Lauded cinematographer Roger Deakins hasn't made any bones about his stance on the film versus digital debate, repeatedly explaining that he's simply interested in getting the best shot with the best equipment — digital, film or otherwise. When he made the move to digital back in 2011, he told Slashfilm that he didn't know if he'd ever go back to film, instead opting for the freedom that digital has allowed him with his packed schedule.
For this year's "Sicario," his latest collaboration with director Denis Villeneuve (the duo first worked together on 2013's "Prisoners," and they're set to reunite for the long-gestating "Blade Runner" sequel), Deakins again turned to the possibilities of digital to shoot another stunning feature. This time, Deakins and Villeneuve take on the drug cartel war through the eyes of a by-the-book FBI agent (Emily Blunt) who finds her world (and worldview) turned upside down by a new assignment to take down a nefarious drug lord, one that's led by lawmen who exist far outside the limits she's long embraced.
At a luncheon held in the film's honor late last week at Manhattan's Four Seasons restaurant, Deakins, Villeneuve and Blunt participated in a wide-ranging half-hour chat moderated by film critic and journalist Joe Neumaier, and all three of them got honest about some of the challenges the compellingly dark film presented to them, while Deakins again spoke in frank terms about the film-versus-digital debate.
"It's where you put the camera and what's in front of you [that's important]," Deakins said. "There's too much obsession these days about digital film...it's becoming so technically-orientated, and that's just distracting from what's actually being put in front of the lens."
Deakins continues to use both film and digital for his projects.
Although "Sciario" is filled with ambitious (and Deakins-branded beautiful) shots, there was one sequence that almost stumped the 12-time Oscar nominee.
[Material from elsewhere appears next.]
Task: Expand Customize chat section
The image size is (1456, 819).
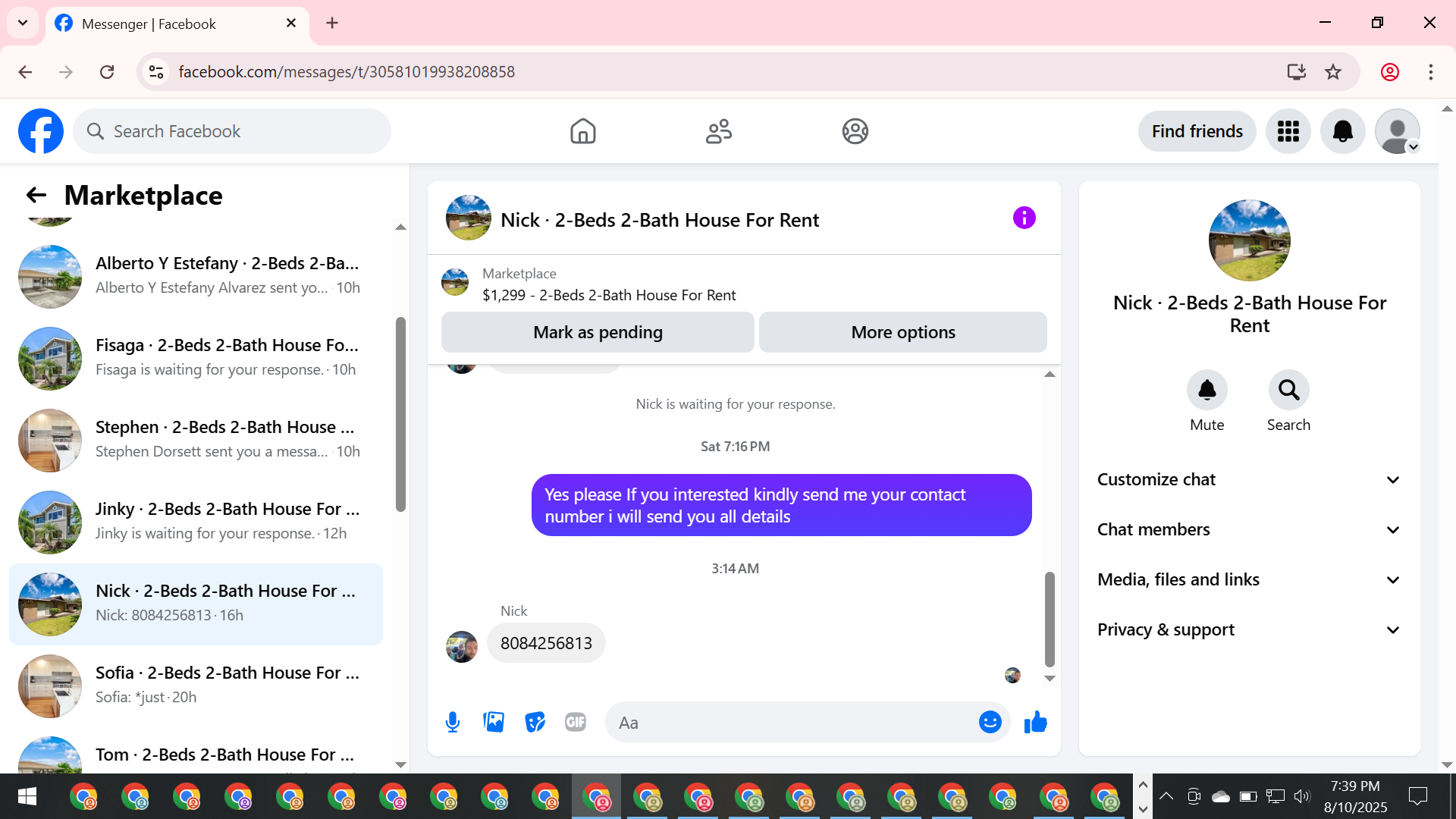Action: (1248, 479)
Fortunately, Villeneuve had a solution.
During the discussion, Deakins was asked about crafting a third-act scene that relies on night-vision googles (versus "fake moonlight") to lead viewers through a daring raid that partially involves a tunnel. "It was my big worry as I was trying to figure out how to light this scene," he said. "I said to Denis, 'I don't know, it doesn't make sense to do moonlight.' In a movie, it's always such a cheat, isn't it? But particularly here, because your main characters are wearing these night-vision systems. I was worried about this for weeks and weeks."
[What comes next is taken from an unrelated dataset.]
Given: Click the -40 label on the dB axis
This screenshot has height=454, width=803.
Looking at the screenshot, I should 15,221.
The director was able to assuage his cinematographer's fears. "Denis just sort of said, 'We'll just play it from their point of view then.' And I thought, that's pretty bold," Deakins continued. "For me it was, because I'd been worrying about it, but he had the solution."
When asked what other challenges he faced when making the film, Deakins got more philosophical. "I always say, the biggest challenge on any film is to create a kind of continuity within it," he said. "Each scene has to work with the next, it all needs to feel like the same world. You're telling the same story in each image. That's really the challenge."
Villeneuve, however, was a bit more jocular about any kind of challenges that Deakins could possibly face during the course of shooting, film stock by damned. "Roger could shoot a movie with a shoe," he joked to the crowd, "and it would look great."